Please rewrite the material below with "stepper" swapped for "spinner" and everything else unchanged.

## [EXTRACTED DATA]
------------------------------

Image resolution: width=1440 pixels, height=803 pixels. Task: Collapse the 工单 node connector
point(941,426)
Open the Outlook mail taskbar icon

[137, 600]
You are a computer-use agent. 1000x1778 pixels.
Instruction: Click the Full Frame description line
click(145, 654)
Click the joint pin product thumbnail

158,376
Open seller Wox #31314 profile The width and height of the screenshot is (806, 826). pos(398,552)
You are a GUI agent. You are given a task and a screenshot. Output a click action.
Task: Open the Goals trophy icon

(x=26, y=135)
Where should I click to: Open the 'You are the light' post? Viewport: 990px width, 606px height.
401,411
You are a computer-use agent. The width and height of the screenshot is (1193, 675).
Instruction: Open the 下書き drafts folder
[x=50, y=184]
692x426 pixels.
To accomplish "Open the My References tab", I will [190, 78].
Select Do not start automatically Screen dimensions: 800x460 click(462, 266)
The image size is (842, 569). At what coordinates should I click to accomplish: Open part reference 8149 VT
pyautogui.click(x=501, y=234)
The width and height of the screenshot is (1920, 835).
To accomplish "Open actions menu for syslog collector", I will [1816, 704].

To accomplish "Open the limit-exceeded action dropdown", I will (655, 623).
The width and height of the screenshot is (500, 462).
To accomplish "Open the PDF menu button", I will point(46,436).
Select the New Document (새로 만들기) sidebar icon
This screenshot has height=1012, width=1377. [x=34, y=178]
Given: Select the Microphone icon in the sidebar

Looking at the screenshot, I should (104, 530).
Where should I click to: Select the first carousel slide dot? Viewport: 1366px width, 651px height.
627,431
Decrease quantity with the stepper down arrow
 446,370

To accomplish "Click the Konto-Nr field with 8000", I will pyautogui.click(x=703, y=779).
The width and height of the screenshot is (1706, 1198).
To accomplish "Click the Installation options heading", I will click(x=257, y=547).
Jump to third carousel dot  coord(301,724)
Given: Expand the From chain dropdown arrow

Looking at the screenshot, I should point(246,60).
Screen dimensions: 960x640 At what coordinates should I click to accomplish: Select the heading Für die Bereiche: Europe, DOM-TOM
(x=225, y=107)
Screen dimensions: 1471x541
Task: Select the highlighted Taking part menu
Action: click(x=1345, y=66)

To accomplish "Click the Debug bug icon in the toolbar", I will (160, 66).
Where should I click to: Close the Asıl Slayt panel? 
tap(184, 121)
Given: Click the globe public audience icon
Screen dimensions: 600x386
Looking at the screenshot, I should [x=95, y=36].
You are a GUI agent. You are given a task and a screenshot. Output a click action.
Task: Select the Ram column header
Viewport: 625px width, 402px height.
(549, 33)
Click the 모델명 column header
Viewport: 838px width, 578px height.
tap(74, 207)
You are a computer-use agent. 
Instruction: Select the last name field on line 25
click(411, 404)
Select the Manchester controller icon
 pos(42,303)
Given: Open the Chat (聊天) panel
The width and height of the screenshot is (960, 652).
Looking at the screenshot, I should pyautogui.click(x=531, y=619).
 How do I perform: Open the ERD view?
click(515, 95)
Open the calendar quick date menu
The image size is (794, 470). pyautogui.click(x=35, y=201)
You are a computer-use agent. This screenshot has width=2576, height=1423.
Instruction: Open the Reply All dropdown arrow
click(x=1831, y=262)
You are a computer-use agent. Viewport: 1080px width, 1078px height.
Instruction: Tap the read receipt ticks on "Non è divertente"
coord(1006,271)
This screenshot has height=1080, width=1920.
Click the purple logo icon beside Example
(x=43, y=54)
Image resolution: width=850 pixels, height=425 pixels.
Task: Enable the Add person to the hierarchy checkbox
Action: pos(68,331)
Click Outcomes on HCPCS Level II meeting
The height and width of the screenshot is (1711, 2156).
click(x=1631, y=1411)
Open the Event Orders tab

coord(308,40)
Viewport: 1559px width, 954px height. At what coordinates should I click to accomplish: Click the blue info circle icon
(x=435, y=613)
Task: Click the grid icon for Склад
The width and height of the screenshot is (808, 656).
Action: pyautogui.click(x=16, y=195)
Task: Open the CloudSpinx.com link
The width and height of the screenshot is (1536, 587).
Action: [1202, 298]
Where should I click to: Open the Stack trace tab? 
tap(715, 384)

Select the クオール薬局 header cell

------------------------------

## [FULL OUTPUT]
Image resolution: width=1440 pixels, height=803 pixels. Task: Collapse the 工单 node connector
point(941,426)
Open the Outlook mail taskbar icon

[137, 600]
You are a computer-use agent. 1000x1778 pixels.
Instruction: Click the Full Frame description line
click(145, 654)
Click the joint pin product thumbnail

158,376
Open seller Wox #31314 profile The width and height of the screenshot is (806, 826). pos(398,552)
You are a GUI agent. You are given a task and a screenshot. Output a click action.
Task: Open the Goals trophy icon

(x=26, y=135)
Where should I click to: Open the 'You are the light' post? Viewport: 990px width, 606px height.
401,411
You are a computer-use agent. The width and height of the screenshot is (1193, 675).
Instruction: Open the 下書き drafts folder
[x=50, y=184]
692x426 pixels.
To accomplish "Open the My References tab", I will [190, 78].
Select Do not start automatically Screen dimensions: 800x460 click(462, 266)
The image size is (842, 569). At what coordinates should I click to accomplish: Open part reference 8149 VT
pyautogui.click(x=501, y=234)
The width and height of the screenshot is (1920, 835).
To accomplish "Open actions menu for syslog collector", I will [1816, 704].

To accomplish "Open the limit-exceeded action dropdown", I will (655, 623).
The width and height of the screenshot is (500, 462).
To accomplish "Open the PDF menu button", I will point(46,436).
Select the New Document (새로 만들기) sidebar icon
This screenshot has height=1012, width=1377. [x=34, y=178]
Given: Select the Microphone icon in the sidebar

Looking at the screenshot, I should (104, 530).
Where should I click to: Select the first carousel slide dot? Viewport: 1366px width, 651px height.
627,431
Decrease quantity with the spinner down arrow
 446,370

To accomplish "Click the Konto-Nr field with 8000", I will pyautogui.click(x=703, y=779).
The width and height of the screenshot is (1706, 1198).
To accomplish "Click the Installation options heading", I will click(x=257, y=547).
Jump to third carousel dot  coord(301,724)
Given: Expand the From chain dropdown arrow

Looking at the screenshot, I should point(246,60).
Screen dimensions: 960x640 At what coordinates should I click to accomplish: Select the heading Für die Bereiche: Europe, DOM-TOM
(x=225, y=107)
Screen dimensions: 1471x541
Task: Select the highlighted Taking part menu
Action: click(x=1345, y=66)

To accomplish "Click the Debug bug icon in the toolbar", I will (160, 66).
Where should I click to: Close the Asıl Slayt panel? 
tap(184, 121)
Given: Click the globe public audience icon
Screen dimensions: 600x386
Looking at the screenshot, I should [x=95, y=36].
You are a GUI agent. You are given a task and a screenshot. Output a click action.
Task: Select the Ram column header
Viewport: 625px width, 402px height.
(549, 33)
Click the 모델명 column header
Viewport: 838px width, 578px height.
tap(74, 207)
You are a computer-use agent. 
Instruction: Select the last name field on line 25
click(411, 404)
Select the Manchester controller icon
 pos(42,303)
Given: Open the Chat (聊天) panel
The width and height of the screenshot is (960, 652).
Looking at the screenshot, I should pyautogui.click(x=531, y=619).
 How do I perform: Open the ERD view?
click(515, 95)
Open the calendar quick date menu
The image size is (794, 470). pyautogui.click(x=35, y=201)
You are a computer-use agent. This screenshot has width=2576, height=1423.
Instruction: Open the Reply All dropdown arrow
click(x=1831, y=262)
You are a computer-use agent. Viewport: 1080px width, 1078px height.
Instruction: Tap the read receipt ticks on "Non è divertente"
coord(1006,271)
This screenshot has height=1080, width=1920.
Click the purple logo icon beside Example
(x=43, y=54)
Image resolution: width=850 pixels, height=425 pixels.
Task: Enable the Add person to the hierarchy checkbox
Action: pos(68,331)
Click Outcomes on HCPCS Level II meeting
The height and width of the screenshot is (1711, 2156).
click(x=1631, y=1411)
Open the Event Orders tab

coord(308,40)
Viewport: 1559px width, 954px height. At what coordinates should I click to accomplish: Click the blue info circle icon
(x=435, y=613)
Task: Click the grid icon for Склад
The width and height of the screenshot is (808, 656).
Action: pyautogui.click(x=16, y=195)
Task: Open the CloudSpinx.com link
The width and height of the screenshot is (1536, 587).
Action: [1202, 298]
Where should I click to: Open the Stack trace tab? 
tap(715, 384)

Select the クオール薬局 header cell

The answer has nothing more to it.